* _TRECHO FORNECIDO_:
-*-*-
Iniciando mais uma semana. Uma segundona que, manhosamente, vai dando as suas coordenadas rompendo o dia. Mais um recomeço nada agradável de viver, uma vez que a pandemia é que comanda as ações por aqui: distanciamento, uso de máscaras, não aglomeração, vacinação. Todo cuidado é pouco, pelo menos é o que nos recomendam os infectologistas, sanitaristas e biólogos. Eles sabem o que dizem diante de um vírus que não está para brincadeiras, afinal já são quase 280 mil vidas que se perderam. Muitas delas evitáveis, é verdade!.
Mesmo com todas as recomendações, alguns dentre nós, seguem como se não estivéssemos no epicentro de uma pandemia, com várias cepas do vírus circulando entre nós. Foi o que aconteceu, por exemplo, neste final de semana (14) na Avenida Paulista, na capital paulistana. Vários cidadãos e cidadãs de bem, “cheios de razão” ali estavam em apoio à política necrófila genocida. Muitos destes, sem o uso de máscaras, aproveitaram do ensejo para também protestarem contra o Supremo Tribunal Federal (STF), governadores e as medidas restritivas de combate à Covid-19.
-*-*-
* _DADOS FORNECIDOS_:
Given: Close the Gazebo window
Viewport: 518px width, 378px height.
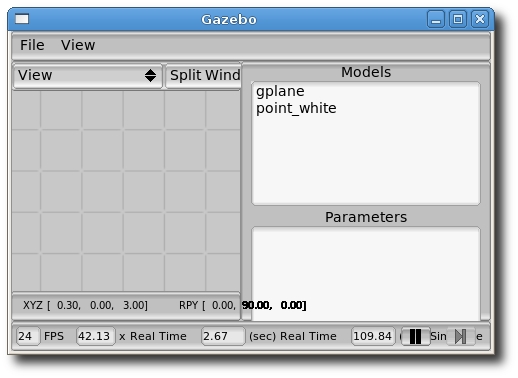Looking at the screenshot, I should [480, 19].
-*-*-
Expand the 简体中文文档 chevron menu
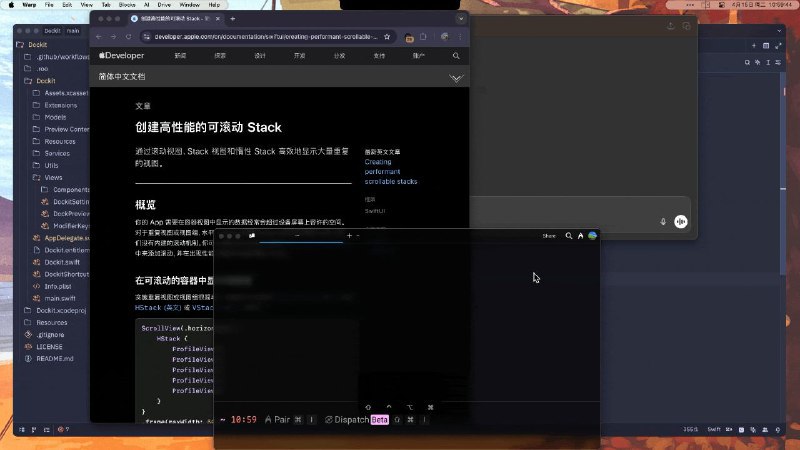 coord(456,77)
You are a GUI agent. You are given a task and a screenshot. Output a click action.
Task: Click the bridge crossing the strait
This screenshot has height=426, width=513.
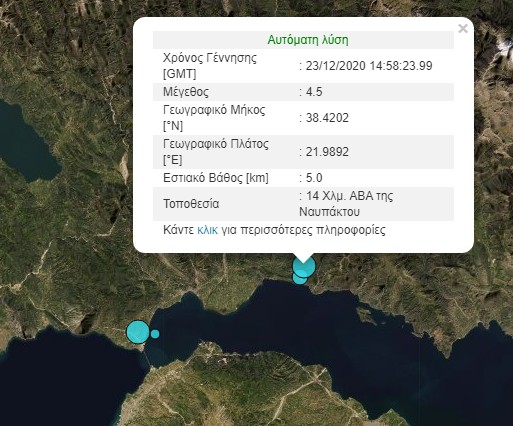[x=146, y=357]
-*-*-
* _EXERCÍCIOS_:
- 1) Enumere os cuidados contra a pandemia que o trecho diz comandarem as ações.
- 2) Segundo o trecho, quantas vidas já haviam sido perdidas para o vírus?
Baseie-se somente no trecho, sem recorrer à listagem.

* _RESPOSTAS DOS EXERCÍCIOS_:
- 1) Distanciamento, uso de máscaras, não aglomeração e vacinação.

- 2) Quase 280 mil vidas.